The deputy stopped in a huge swath of shade from an evergreen. He peered around the graveyard. What did he expect to see? Nobody there could look at him.

Gretchen forgot how hot she was. She even forgot to be mad. She leaned forward and grabbed the closest limb, moved it so she could see better.

The deputy made a full circle of the graveyard, which was maybe half as big as a football field, no more than forty or fifty headstones. He passed by the stone angel at Grandpa Pfizer's grave and her dad's stone that had a weeping willow on it. That was the old part of the cemetery. A mossy stone, half fallen on one side, marked the grave of a Confederate soldier. Mrs. Peters took Gretchen's social studies class there last year and showed them how to do a rubbing of a stone even though the inscription was scarcely legible. Gretchen shivered when she saw the wobbly, indistinct gray letters: Hiram Kelly, age 19, wounded July 17, 1863 in the Battle of Honey Springs, died July 29, 1863. Beloved Son of Robert and Effie Kelly, Cherished Brother of Corinne Kelly. Some of the graves still had little American flags, placed there for the Fourth. A half-dozen big sprays marked the most recent grave.

Back by the pillars, the deputy made one more careful study of the church and the graveyard, then he pulled a folded sheet of paper from his Pocket and knelt by the west pillar. He tugged at a stone about three inches from the ground.

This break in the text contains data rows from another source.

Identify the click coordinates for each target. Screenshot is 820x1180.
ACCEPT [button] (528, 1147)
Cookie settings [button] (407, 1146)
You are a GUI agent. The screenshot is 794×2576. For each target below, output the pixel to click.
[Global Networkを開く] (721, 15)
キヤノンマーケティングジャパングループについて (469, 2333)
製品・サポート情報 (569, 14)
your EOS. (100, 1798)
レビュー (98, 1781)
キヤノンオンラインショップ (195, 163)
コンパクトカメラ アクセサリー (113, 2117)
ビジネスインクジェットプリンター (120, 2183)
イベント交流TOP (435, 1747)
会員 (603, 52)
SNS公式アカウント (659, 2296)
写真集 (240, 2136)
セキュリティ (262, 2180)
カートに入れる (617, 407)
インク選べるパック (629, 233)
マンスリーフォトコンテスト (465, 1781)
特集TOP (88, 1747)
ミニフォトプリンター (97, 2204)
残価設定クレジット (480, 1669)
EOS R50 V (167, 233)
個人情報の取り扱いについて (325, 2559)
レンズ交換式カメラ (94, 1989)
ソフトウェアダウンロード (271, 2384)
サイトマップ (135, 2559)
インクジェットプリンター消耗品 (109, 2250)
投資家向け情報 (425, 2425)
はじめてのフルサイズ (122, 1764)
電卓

Gretchen couldn't believe her eyes. She leaned so far forward her branch creaked.

The kneeling man's head jerked up.

Gretchen froze quieter than a tick on a dog.

The sun glistened on his face, giving it an unhealthy, coppery glow. The eyes that skittered over the headstones and probed the lengthening shadows were dark and dangerous.

A crow cawed. A heavy truck rumbled over the hill, down Main Street. The faraway wail of Cal Burke's saxophone sounded sad and lonely.